## TASK ITEM
From the records below, extract the part that opens with the line containing "Find the location" and closes with the line containing "brand-logo-text: CS is", including both of those lines. Reproduce it verbatim, but leave out the pictures.

## RECORDS SUPPLIED

====

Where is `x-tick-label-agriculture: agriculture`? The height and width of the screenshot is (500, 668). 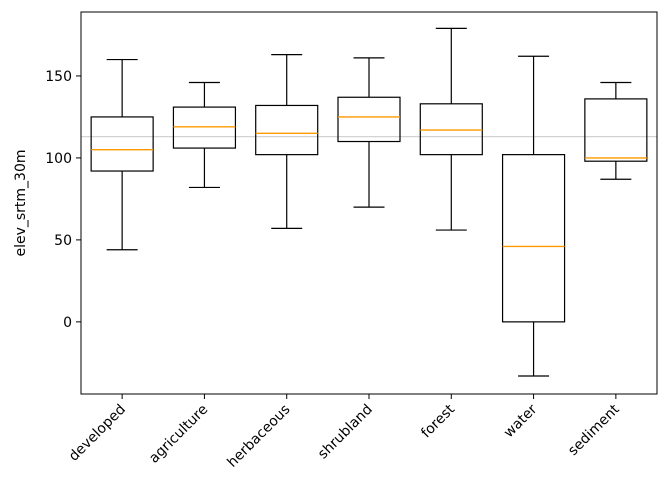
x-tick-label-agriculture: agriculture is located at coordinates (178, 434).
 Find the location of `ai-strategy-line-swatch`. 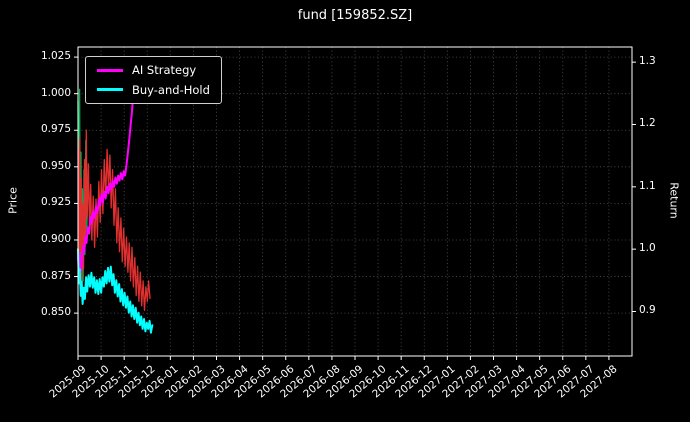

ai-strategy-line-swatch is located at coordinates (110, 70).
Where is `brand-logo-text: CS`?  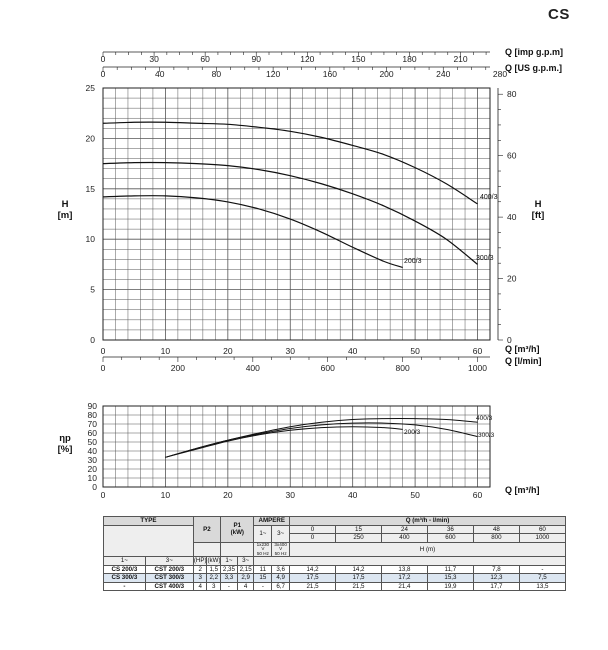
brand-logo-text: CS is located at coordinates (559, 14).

====

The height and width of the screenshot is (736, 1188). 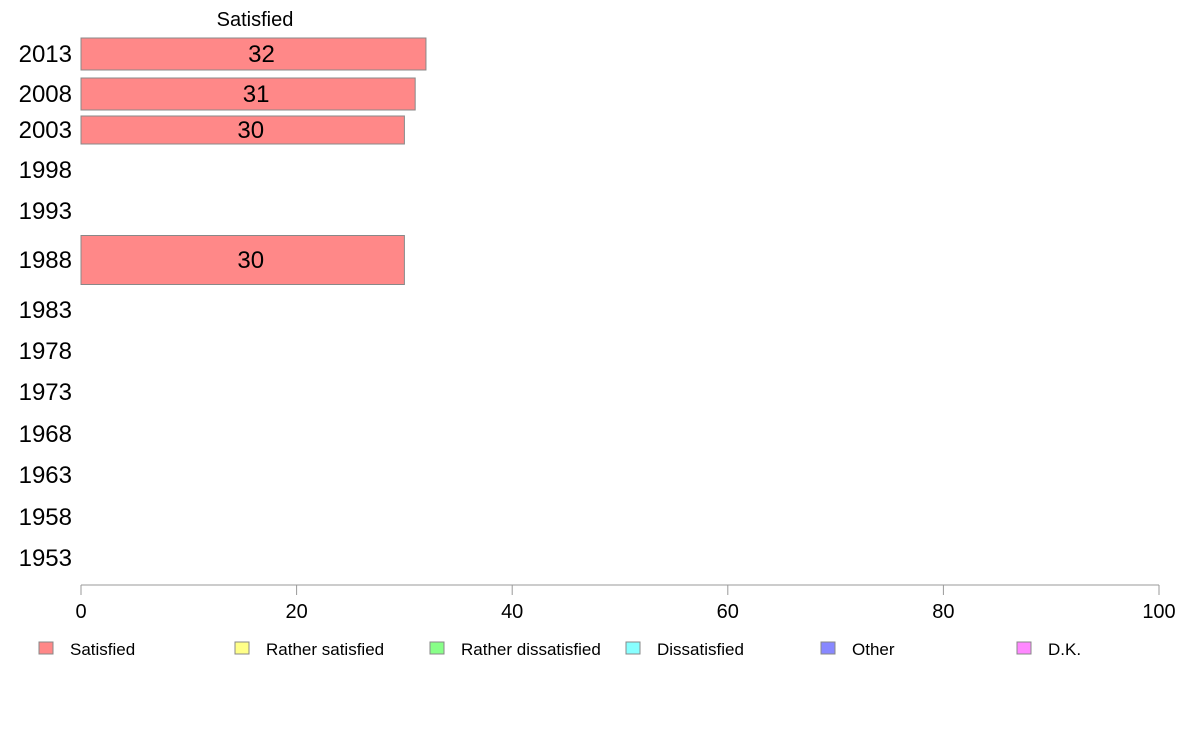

====

## TASK RESULT
 Find the location of `ai-strategy-line-swatch`. 

ai-strategy-line-swatch is located at coordinates (110, 70).
Where is `brand-logo-text: CS`?  
brand-logo-text: CS is located at coordinates (559, 14).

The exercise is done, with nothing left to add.